SHORT EXERCISE
In the forum thread below about Metagraph, which input formats does Metagraph currently support?

PASSAGE GIVEN
I have a question, I am thinking of using cuttlefish2 to create individual graphs and converting them to unitigs.fasta and kmer counts. cuttlefish2 is extremely fast and will help me scale my workflows. I want to make sure that won't affect the correctness of the metagraph in any way.

Thanks, Moustafa

karasikov commented 1 year ago

Hey Mostafa!

Great to hear from you, hope you're doing great!

Metagraph indexes input sequences (with or without counts), so the result will be correct as long as the input is correct.

Another question is in what format you're going to pass the input to Metagraph. Right now, it only supports fasta/fastq files and KMC counters. I guess cuttlefish can convert to fasta, but how does it store the counts? Or, can it convert to KMC?

shokrof commented 1 year ago

Hey Mikhail, I am planning to generate fasta file and kmer counts in your custom format(kmer_counts.gz). My plan is to make cuttle fish calculate the unitigs(fasta) and run kmc to get the kmer counts. then I will develop a custom script to convert the kmc counts to your kmer count format(kmer counts with the kmer order in the fasta file).

best, Moustafa

karasikov commented 1 year ago

Sounds good. Though, if you have KMC counts, you can easily convert that to Metagraph's contigs by building a weighted graph from KMC counts (see https://metagraph.ethz.ch/static/docs/quick_start.html#construct-weighted-graph) and pulling unitigs (metagraph clean ..., see https://metagraph.ethz.ch/static/docs/quick_start.html#transform-to-sequences).

GIVEN MATERIAL
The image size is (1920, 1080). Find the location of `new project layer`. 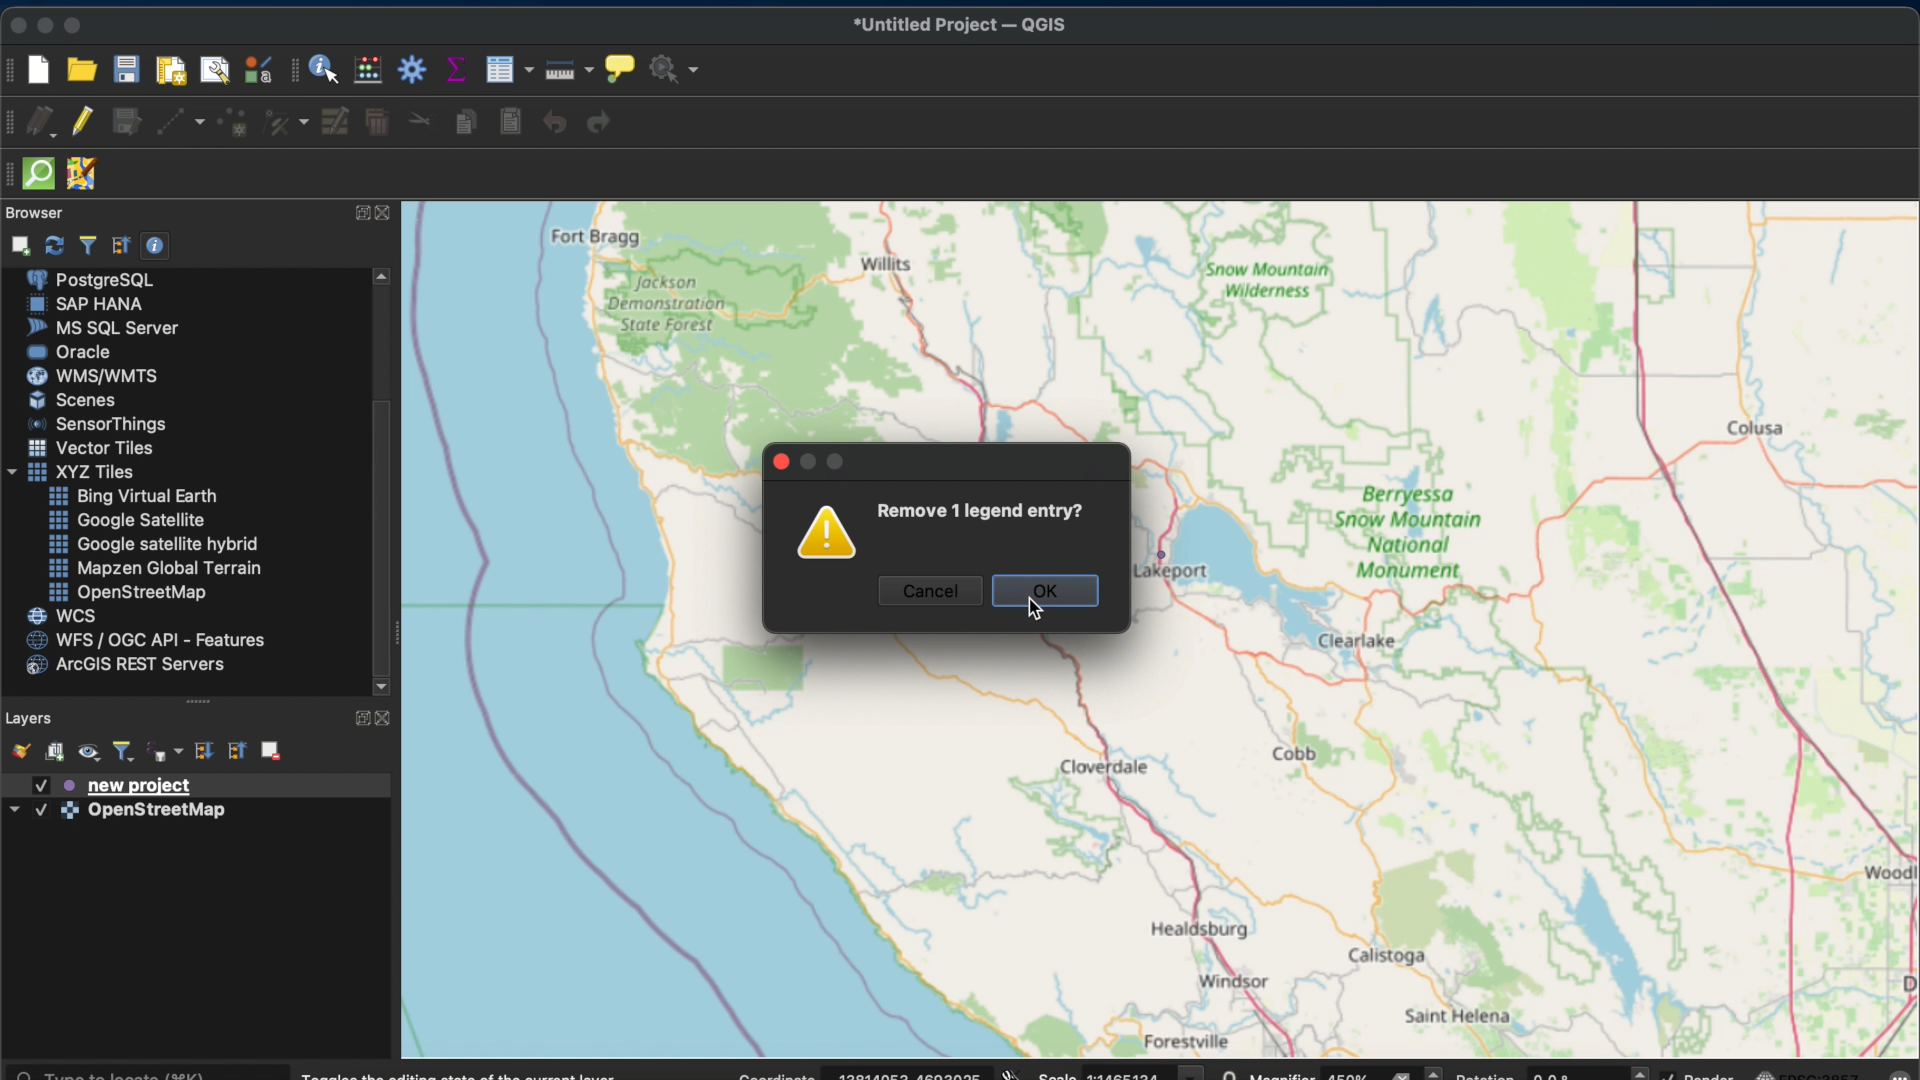

new project layer is located at coordinates (110, 785).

SOLUTION TO THIS EXERCISE
Metagraph currently supports fasta/fastq files and KMC counters.